The MP for Dover is calling for abandoned migrant dinghies to be donated to seafaring good causes after hundreds were pictured being stored at a warehouse.
Natalie Elphicke has written to the Home Office asking for clarification on what happens to the boats after they have been recovered from the Channel.
Following storage at a Palmerstone Road warehouse in Whitfield, she had believed that many, if not all, were destroyed.
The immigration department has since admitted to KentOnline that while some are destroyed such as those which are unseaworthy, others are sold at auction - with the proceeds returned to the public purse.
Once criminal proceedings are concluded, some of the seized vessels are also returned their rightful owner in instances where they have been stolen for use in the crossing.

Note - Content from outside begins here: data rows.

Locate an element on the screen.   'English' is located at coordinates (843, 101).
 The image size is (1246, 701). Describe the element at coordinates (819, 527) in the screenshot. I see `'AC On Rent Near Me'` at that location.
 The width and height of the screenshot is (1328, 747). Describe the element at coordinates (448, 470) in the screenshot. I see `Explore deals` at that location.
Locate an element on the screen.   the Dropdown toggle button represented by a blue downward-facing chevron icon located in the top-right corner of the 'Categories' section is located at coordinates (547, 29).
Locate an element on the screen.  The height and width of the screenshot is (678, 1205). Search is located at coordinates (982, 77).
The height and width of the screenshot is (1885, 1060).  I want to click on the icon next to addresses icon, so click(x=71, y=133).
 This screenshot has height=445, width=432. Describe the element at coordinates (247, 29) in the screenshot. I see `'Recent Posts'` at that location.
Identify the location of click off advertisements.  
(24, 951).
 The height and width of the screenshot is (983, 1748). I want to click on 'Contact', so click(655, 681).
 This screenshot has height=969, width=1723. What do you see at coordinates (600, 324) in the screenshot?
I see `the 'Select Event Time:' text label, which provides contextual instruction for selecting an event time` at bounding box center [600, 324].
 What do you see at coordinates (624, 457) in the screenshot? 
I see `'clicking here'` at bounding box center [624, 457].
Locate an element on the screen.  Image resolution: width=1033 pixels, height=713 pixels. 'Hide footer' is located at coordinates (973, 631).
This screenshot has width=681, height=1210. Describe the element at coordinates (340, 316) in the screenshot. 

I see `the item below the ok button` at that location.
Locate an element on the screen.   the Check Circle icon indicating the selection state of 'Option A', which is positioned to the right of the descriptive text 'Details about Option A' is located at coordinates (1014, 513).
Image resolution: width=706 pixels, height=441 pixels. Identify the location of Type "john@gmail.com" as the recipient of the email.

But Mrs Elphicke is still awaiting a response to her letter and is keen to see if the vessels could be used locally by groups such as Walmer RNLI and the Sea Scouts.
She said: "Constituents have suggested to me that the boats should be handed over to the RNLI or another charity, when they are no longer needed as evidence, and then refurbished and auctioned for local charity fundraising or given to the Sea Scouts or Scouts.
"I have recently written to the Home Office regarding disposal of boats and asked them to consider whether the boats and engines could be safely retained and restored rather than destroyed."
It was revealed this week that the inflatable dinghies used by migrants to cross the Channel are being stored on land off Palmerstone Road in Whitfield.
The Home Office would not divulge exactly how many are being stored at the facility, which is located around five miles from the quayside in Dover.
But in pictures, they are piled up to three high and in multiple rows.
It comes after 2,800 migrants have reached the UK so far this year, prompting a warning from Home Secretary Priti Patel that the illegal activity 'cannot go on'.
Last week she visited France and is said to have struck a deal with the country to crack down on migrants arriving in the UK.
Minister for Immigration Compliance and the Courts, Chris Philp said: “These crossings are illegally facilitated and no one should be attempting them in the first place.
“The French have stopped thousands of migrants this year and those who reach the UK via this route are being returned.
"But we are pressing the French government for stronger enforcement measures, including interceptions at sea and direct returns of boats.
“We are also taking action to prevent boats from launching, including setting up a joint intelligence cell, to go after the criminals behind these crossings.
"This year, 22 people smugglers have been jailed and earlier this week our investigations resulted in 10 more arrests.”